Formulation Characterization and Evaluation of Matrix type Transdermal Patches of Carvedilol

The present study was carried out to formulate, characterize and evaluate a matrix-type transdermal formulation containing Carvedilol with different ratios of polymer (Eudragit RL100, HPMC and Ethyl Cellulose) combinations plasticized with dibutylpthalate by the solvent evaporation technique. The interference of the polymers were ruled out by infrared spectroscopy. In-vitro release study was performed using Franz diffusion cell with cellophane membrane as barrier. The prepared patches were tested for their physicochemical characteristics such as thickness, drug content uniformity, Percentage moisture uptake and folding endurance. In-vitro release studies of Carvedilol-loaded patches in phosphate buffer saline of pH 7.4 exhibited drug release in the range of 52% to 81% in 24h for the formulations F1-F6. The in-vitro drug permeability studies of optimized formulation F1 was found to be 48.67 μg/cm²/hr.

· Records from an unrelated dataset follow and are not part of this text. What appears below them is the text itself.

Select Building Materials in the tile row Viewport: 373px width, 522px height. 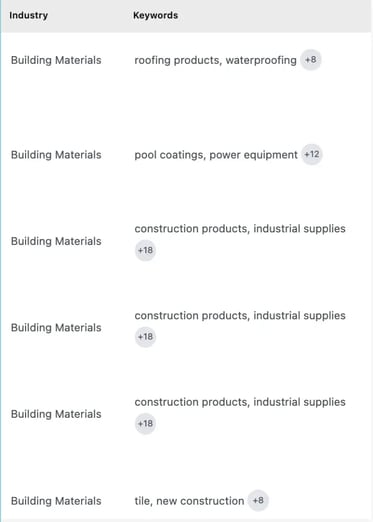point(56,501)
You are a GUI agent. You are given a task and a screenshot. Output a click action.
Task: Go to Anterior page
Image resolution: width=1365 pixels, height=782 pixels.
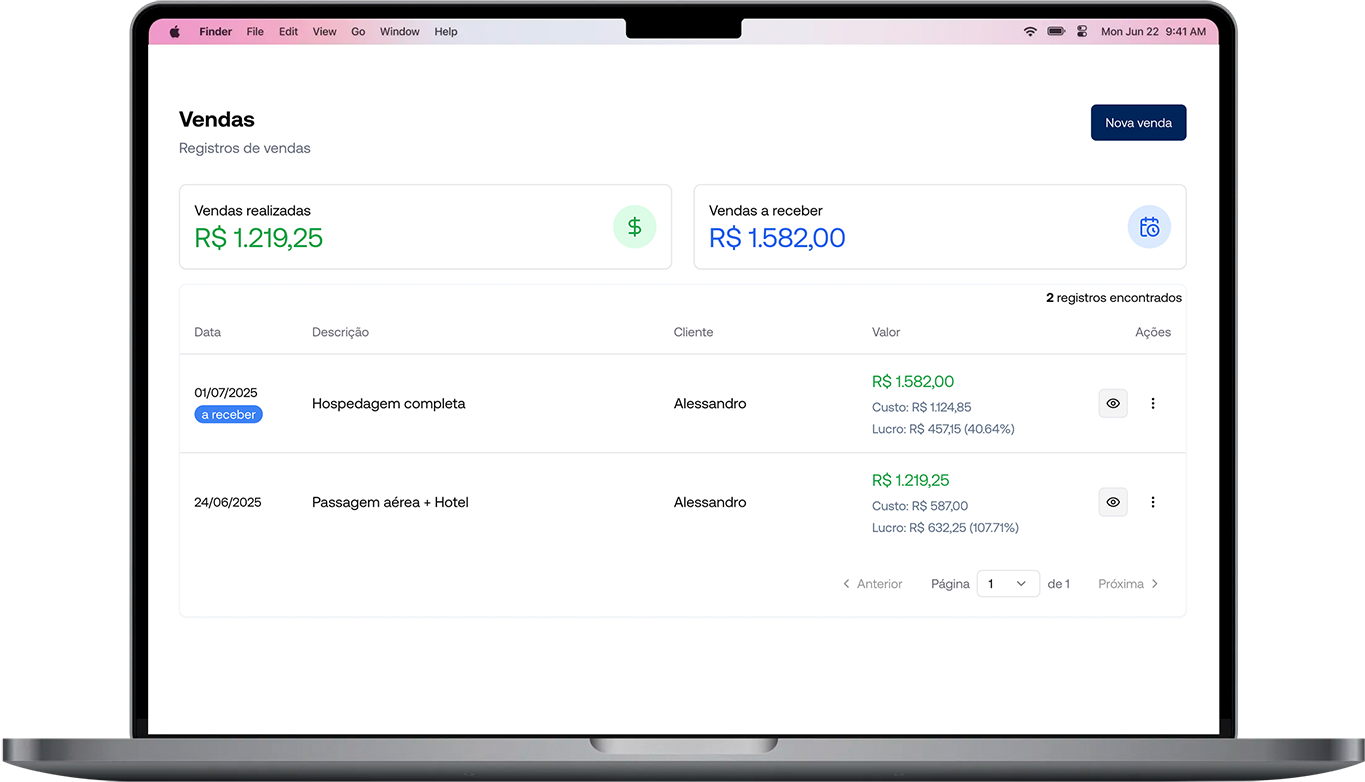pos(872,584)
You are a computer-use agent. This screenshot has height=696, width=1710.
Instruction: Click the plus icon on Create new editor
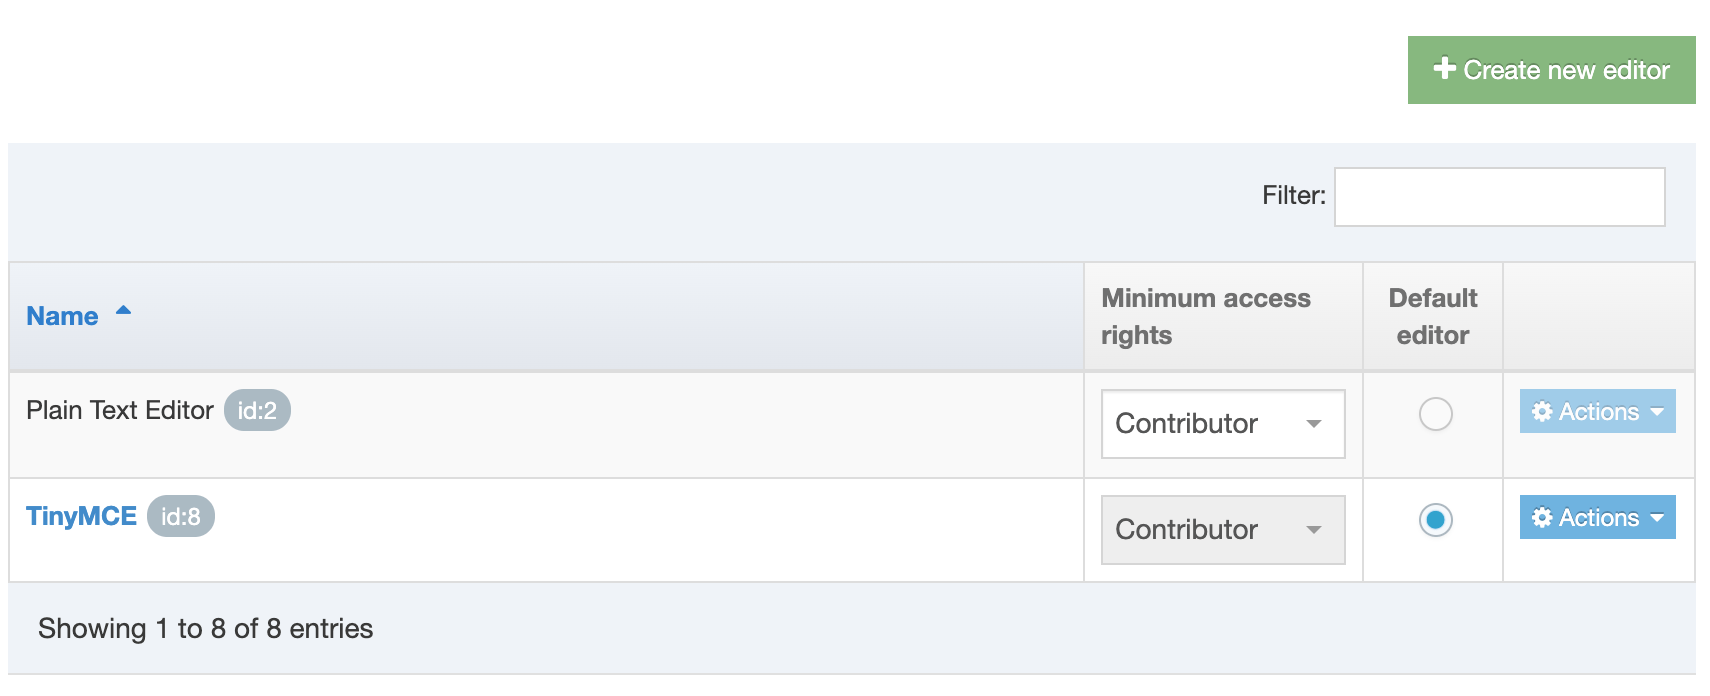(1444, 70)
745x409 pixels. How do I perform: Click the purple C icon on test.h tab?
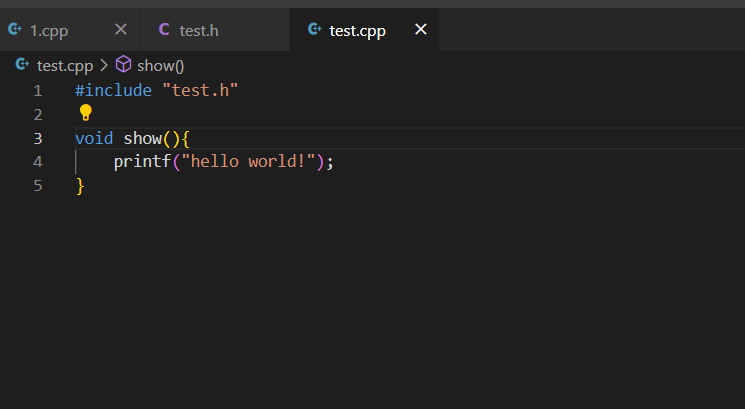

Data of in vitro release from patches were fit in to different equations and kinetic models to explain release kinetics. The release of Carvedilol from the optimized formulation F1 follows zero order kinetics and the mechanism of drug release was concluded as diffusion controlled. The developed transdermal patches increase the efficacy of Carvedilol for the therapy of hypertension.